4. Il ressort des pièces versées au dossier, d'une part, en particulier, d'une attestation délivrée le 6 juin 2014, par le consulat de la Fédération de Russie à Strasbourg " que Ilia Vyacheslavovich C..., né le 29 août 1983 à Tcheliabinsk est inscrit dans la base de données du service d'immigration russe en sa qualité de citoyen de la Fédération de Russie ". D'autre part, M. C... n'établit pas davantage en appel qu'en première instance qu'il n'aurait pas pu déposer une demande de certificat de nationalité russe sur le fondement de l'article 13 de la loi sur la nationalité russe n° 62-FZ du 31 mai 2002 au titre de sa qualité d'ancien ressortissant soviétique. Enfin, et nonobstant la circonstance que les autorités russes auraient refusé de délivrer un laissez-passer pour l'exécution d'une mesure d'éloignement le concernant, il ne ressort pas des pièces du dossier qu'entre le 6 juin 2014 et la date de la décision contestée du 23 août 2019, le requérant aurait accompli de nouvelles démarches pour faire reconnaître sa nationalité russe, alors qu'il ressort des pièces que de telles démarches ont pris place au cours de l'année 2021. Dans ces conditions, l'OFPRA n'a pas fait une inexacte application des dispositions précitées en refusant, faute de telles démarches répétées et assidues, de reconnaître le statut d'apatride à M. C....

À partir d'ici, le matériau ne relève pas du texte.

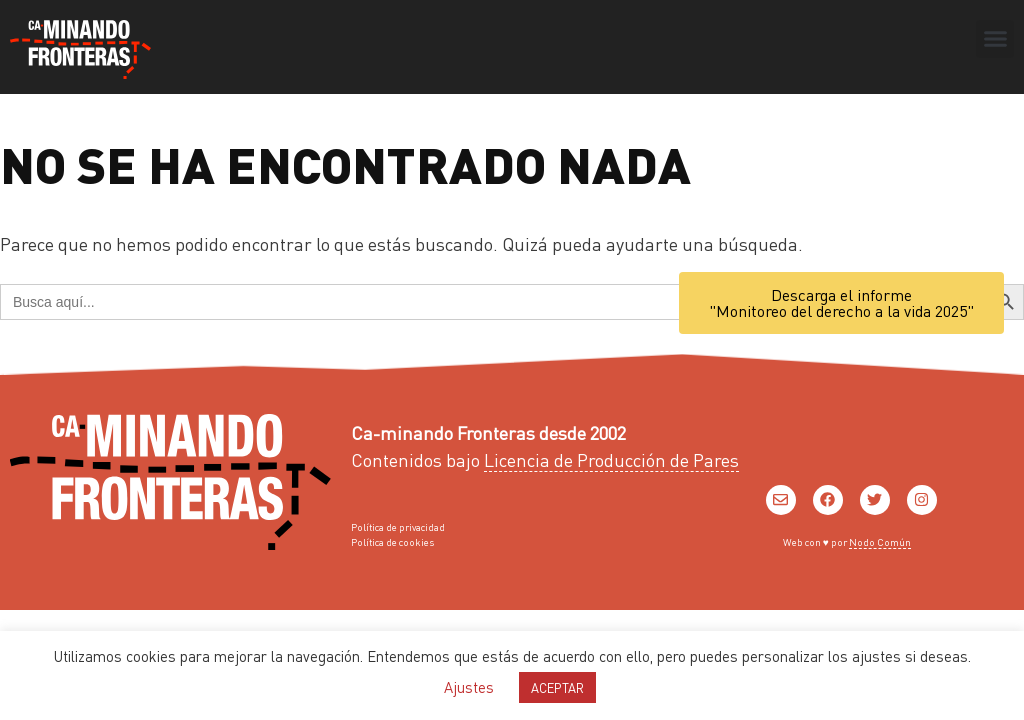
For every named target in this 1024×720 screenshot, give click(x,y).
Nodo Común (880, 542)
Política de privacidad (398, 527)
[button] (995, 39)
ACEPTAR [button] (557, 687)
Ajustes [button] (469, 687)
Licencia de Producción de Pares (611, 459)
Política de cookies (392, 542)
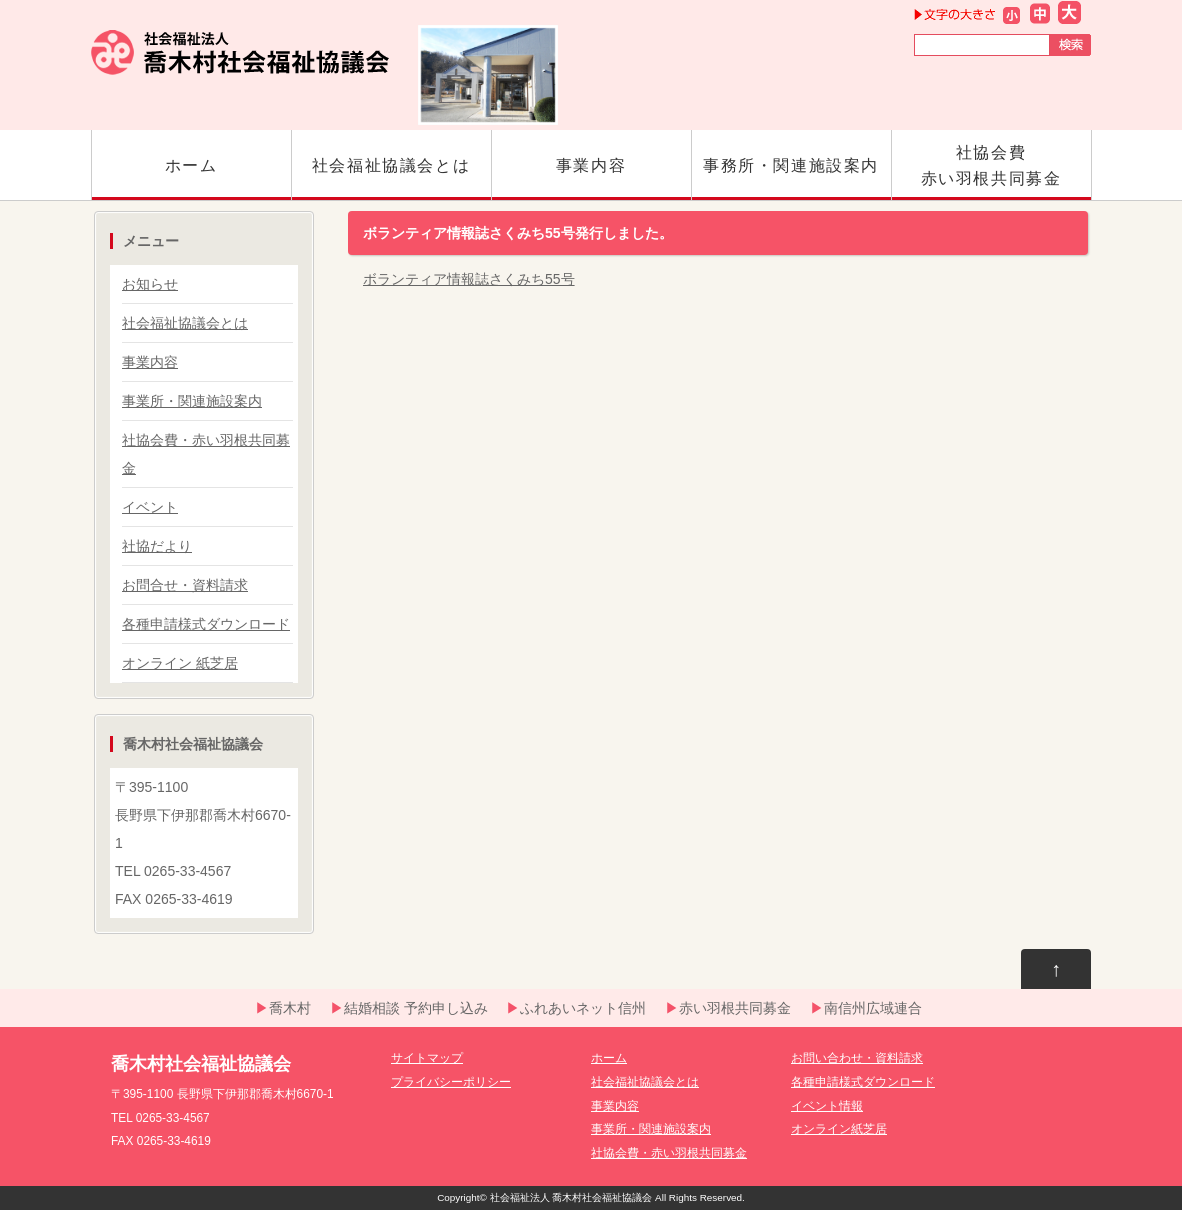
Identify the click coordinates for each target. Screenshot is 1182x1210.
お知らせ (150, 284)
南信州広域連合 (873, 1008)
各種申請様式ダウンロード (206, 624)
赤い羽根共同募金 (735, 1008)
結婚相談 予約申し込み (416, 1008)
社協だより (157, 546)
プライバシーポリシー (451, 1082)
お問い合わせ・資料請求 (857, 1058)
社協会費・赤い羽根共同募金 (669, 1153)
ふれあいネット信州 (583, 1008)
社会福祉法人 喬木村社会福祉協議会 (571, 1197)
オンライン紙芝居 (839, 1129)
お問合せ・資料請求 (185, 585)
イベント (150, 507)
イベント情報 (827, 1106)
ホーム (191, 178)
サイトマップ (427, 1058)
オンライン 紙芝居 (180, 663)
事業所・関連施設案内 (192, 401)
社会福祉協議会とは (391, 178)
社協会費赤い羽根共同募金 (991, 172)
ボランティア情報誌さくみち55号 (469, 279)
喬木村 (290, 1008)
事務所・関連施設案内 (791, 178)
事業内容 (591, 178)
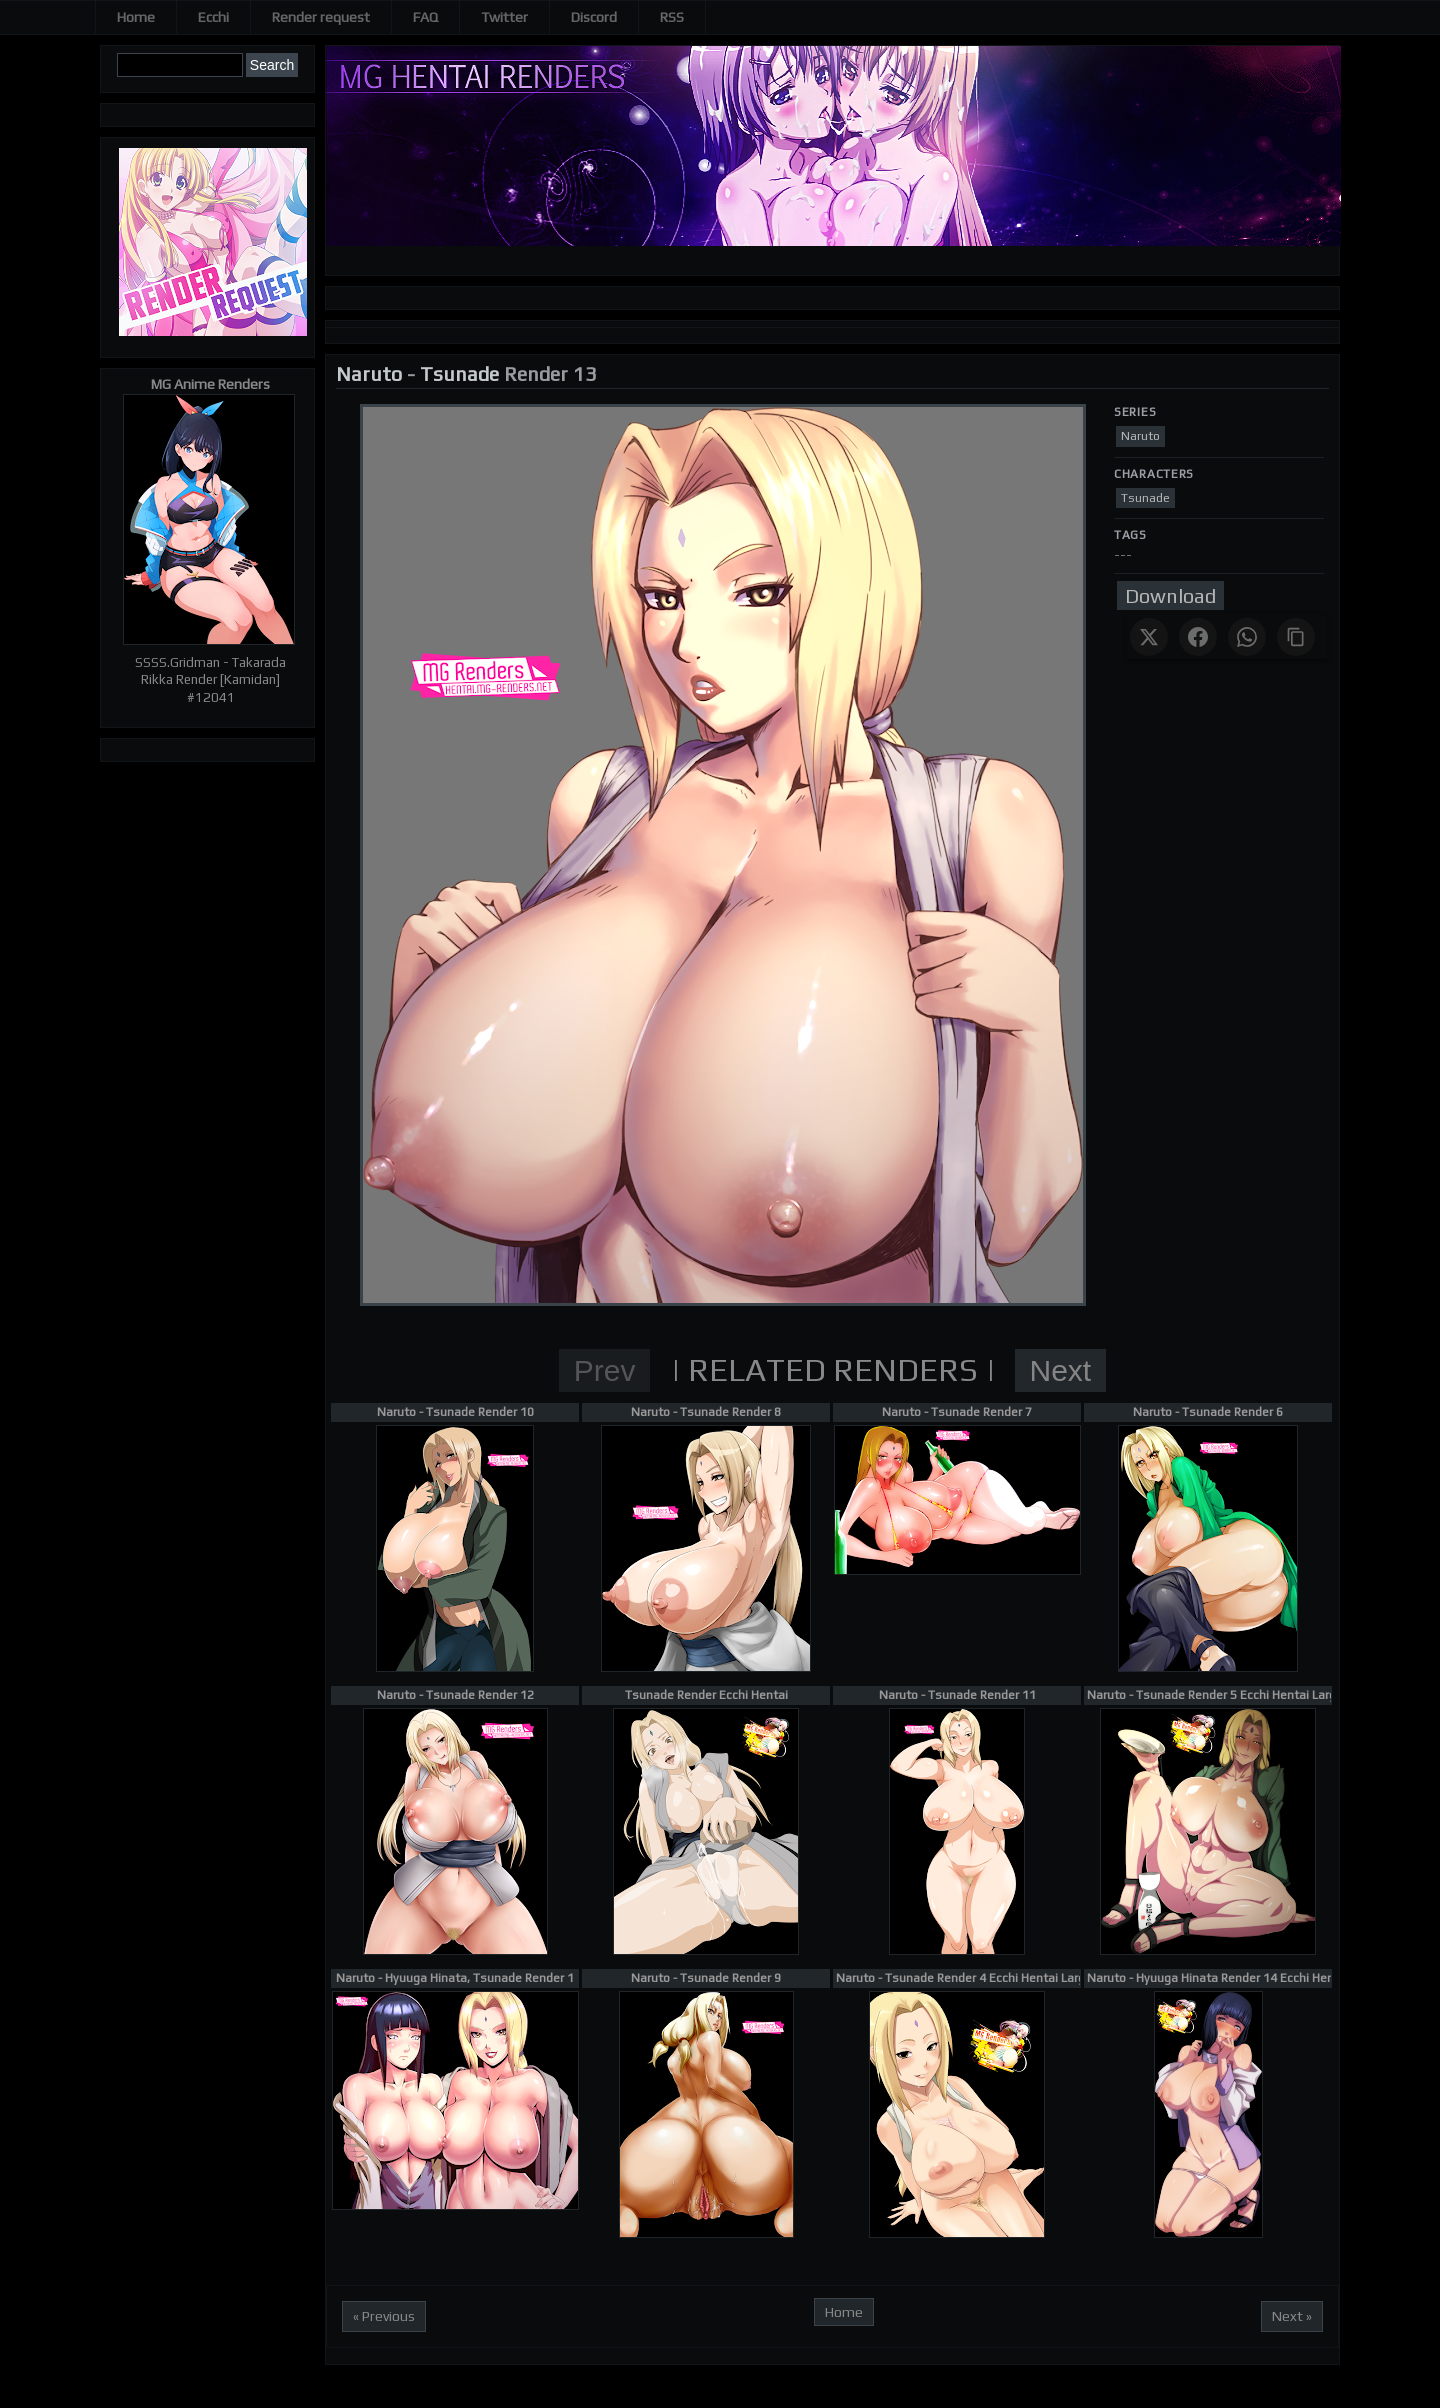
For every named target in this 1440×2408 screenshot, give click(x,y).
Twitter (504, 17)
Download (1170, 595)
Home (136, 17)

5. En troisième et dernier lieu, M. C... pour soutenir que la décision contestée méconnait son droit au respect de sa vie privée et familiale avance qu'il est arrivé en France à l'âge de 16 ans et qu'il y vit depuis plus de 23 ans, pays dans lequel il a construit l'ensemble de sa vie avec son fils A..., désormais majeur et qui a la qualité de réfugié, et sa compagne depuis plus de 10 ans, Mme D..., qui est en situation régulière. Toutefois, la décision qui attribue ou refuse d'attribuer la qualité d'apatride n'a, par elle-même, ni pour objet ni pour effet de conférer ou de retirer au demandeur le droit de séjourner en France. Par suite, M. C... ne peut utilement se prévaloir de ce que la décision attaquée aurait porté à son droit de mener une vie familiale normale une atteinte de nature à violer l'article 8 de la convention européenne de sauvegarde des droits de l'homme et des libertés fondamentales. Le moyen qui est inopérant sera écarté.
6. Il résulte de l'ensemble de ce qui précède que M. C... n'est pas fondé à soutenir que c'est à tort que, par le jugement attaqué, le tribunal administratif de Rennes a rejeté sa demande.
Sur le surplus des conclusions :
7. Les conclusions aux fins d'injonction présentées par et celles tendant au bénéfice des dispositions de l'article L. 761-1 du code de justice administrative et 37 de la loi du 10 juillet 1991 doivent être rejetées par voie de conséquence du rejet de ses conclusions principales.
DÉCIDE :
Article 1er : La requête de M. C... est rejetée.
Article 2 : Le présent arrêt sera notifié à M. B... C... et au directeur de l'Office français de protection des réfugiés et apatrides.
Délibéré après l'audience du 19 janvier 2024 à laquelle siégeaient :
- M. Gaspon, président de chambre,
- M. Coiffet, président-assesseur,
- Mme Gélard, première conseillère.
Rendu public par mise à disposition au greffe, le 6 février 2024
Le rapporteur,
O. COIFFETLe président,
O. GASPON
La greffière,
I. PETTON
La République mande et ordonne au ministre de l'intérieur et des outre-mer en ce qui le concerne, et à tous commissaires de justice à ce requis en ce qui concerne les voies de droit commun contre les parties privées, de pourvoir à l'exécution de la présente décision.